We’d argue this isn’t because Amazon is a bear, or even e-commerce is a bear. It’s because commerce, more globally, is a bear.
This week, there’s been a lot of talk about the viability of DTC and, by extension, the viability of brands who have built in a DTC-first way. But these takes are just a different version of Dunn’s essay from ten years ago: that commerce, no matter how you wrap it up and present it, is hard.
While we’ll be the first to encourage critical thinking and searching for weaknesses in well-established ideas, the talk this week does neither. And we find that silly. Broad hot takes don’t serve anyone particularly well.
(Side note: Since Dunn’s essay also offers some actionable advice—as opposed to just generally dunking on an entire industry—we’d steer your attention there.)
If you do, though, want to read critical thoughts about a particular channel, you can do that without reading the week’s DTC hot takes. Instead, pair Dunn’s essay with Brian Balfour’s four-fits framework (a popular series of blog post’s in the software and consumer technology space).

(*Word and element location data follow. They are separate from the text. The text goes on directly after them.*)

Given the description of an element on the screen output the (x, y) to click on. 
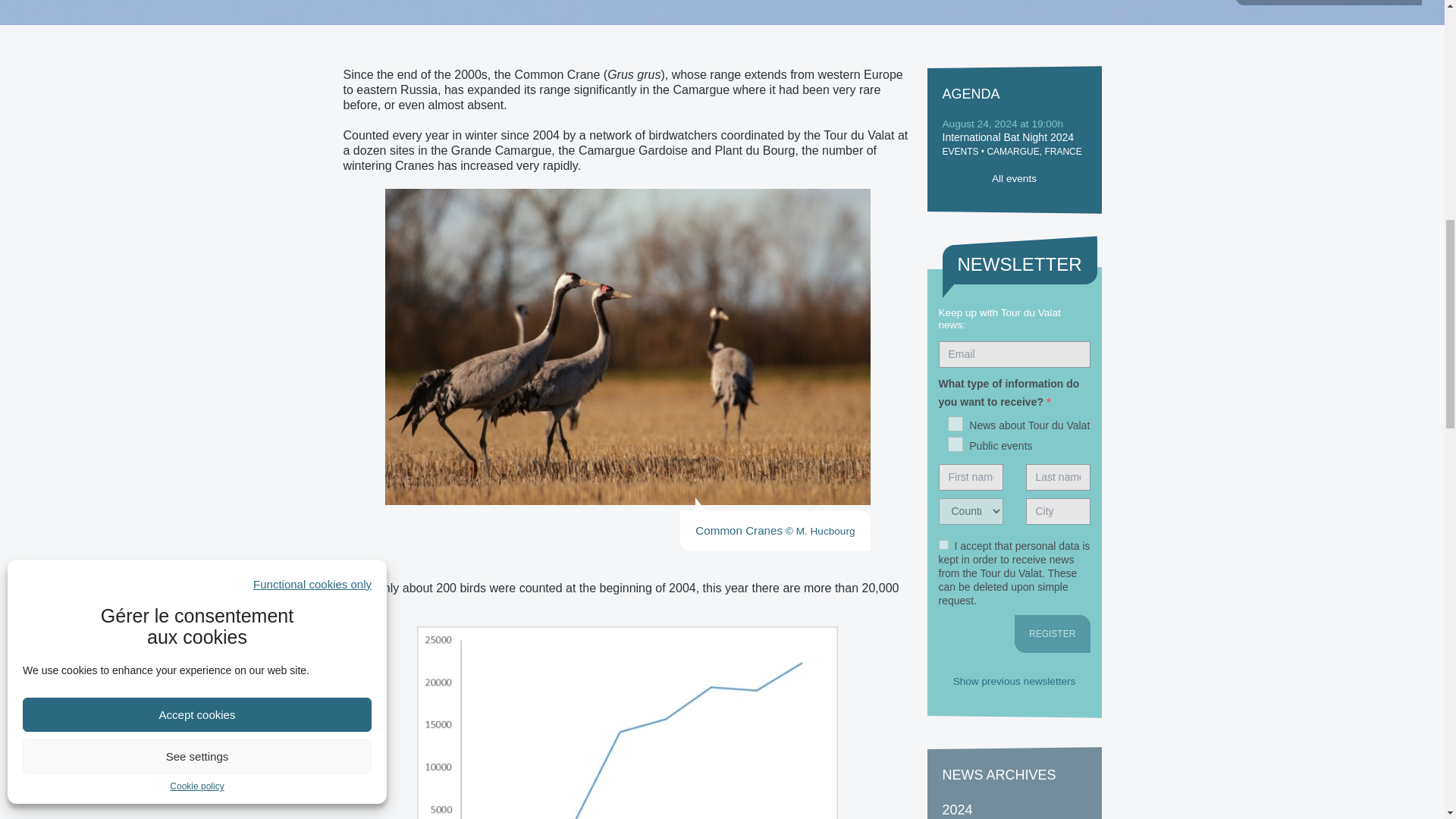
Required (1047, 401)
News about Tour du Valat (954, 423)
Public events (954, 444)
Show previous newsletters (1014, 681)
Given the description of an element on the screen output the (x, y) to click on. 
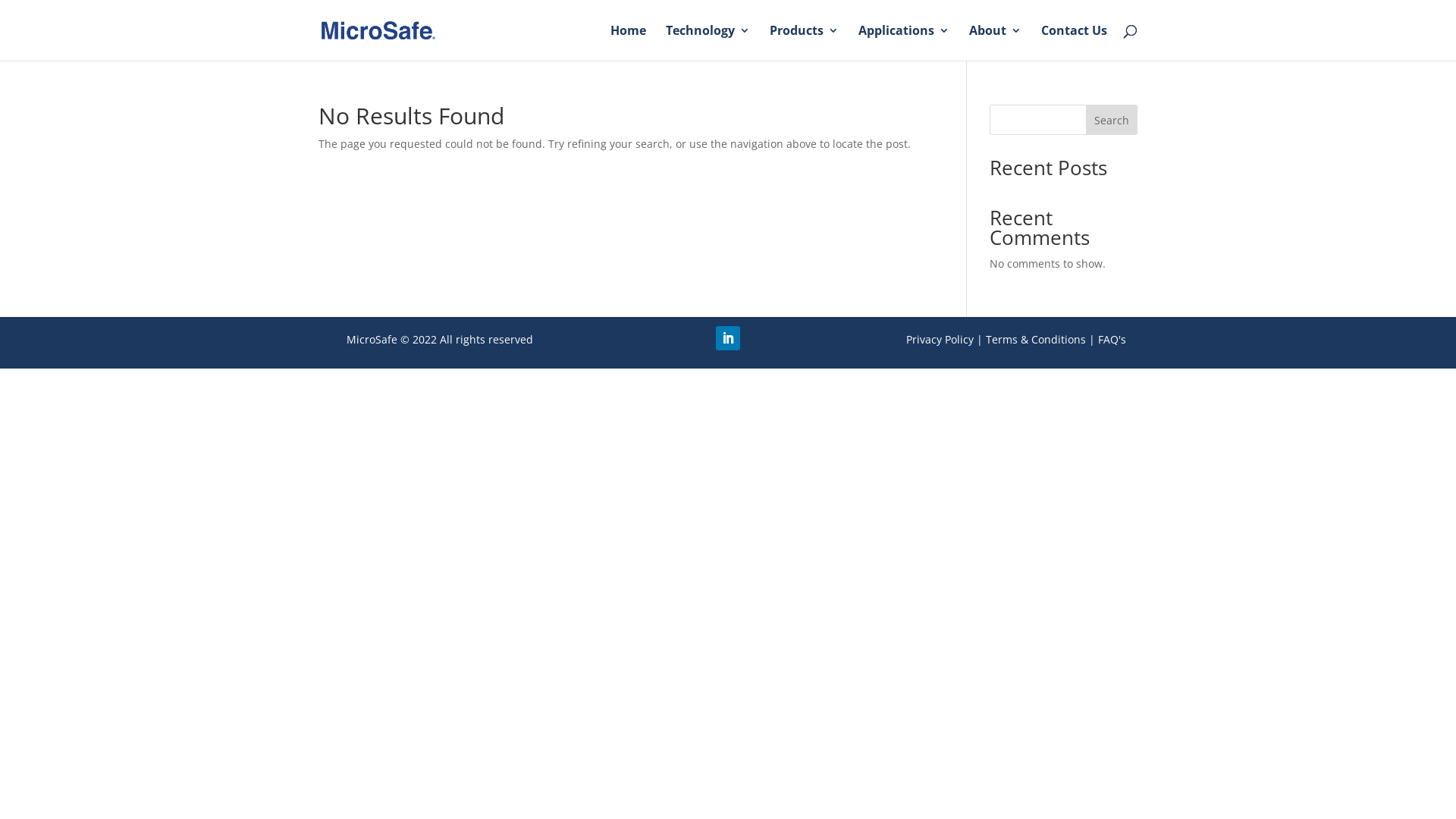
Contact Us Element type: text (1074, 42)
Home Element type: text (628, 42)
Privacy Policy Element type: text (939, 339)
Terms & Conditions Element type: text (1035, 339)
FAQ's Element type: text (1112, 339)
Technology Element type: text (707, 42)
Applications Element type: text (903, 42)
Products Element type: text (803, 42)
Search Element type: text (1111, 119)
Follow on LinkedIn Element type: hover (727, 338)
About Element type: text (995, 42)
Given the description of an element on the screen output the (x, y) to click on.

Balfour, in the posts, argues that Product-Market Fit isn’t enough. A business also needs to have Product-Channel fit, Channel-Model fit, and Market-Model fit.
In DTC, we’ve largely explored Product-Market and Model-Market fits while leaving the other two fits underdeveloped and underexplored.
One of our favorite lines in Dunn’s essay is the following:
With the grizzly bear in the room, what should everyone else do: give up?
Hell no, this is America. We’re capitalists and we’re fighters, and today’s David is tomorrow’s Goliath.
If Dunn’s right, and we believe he is, then DTC will continue to grow, continue to evolve, and continue to explore more of the frameworks available for expanding the industry.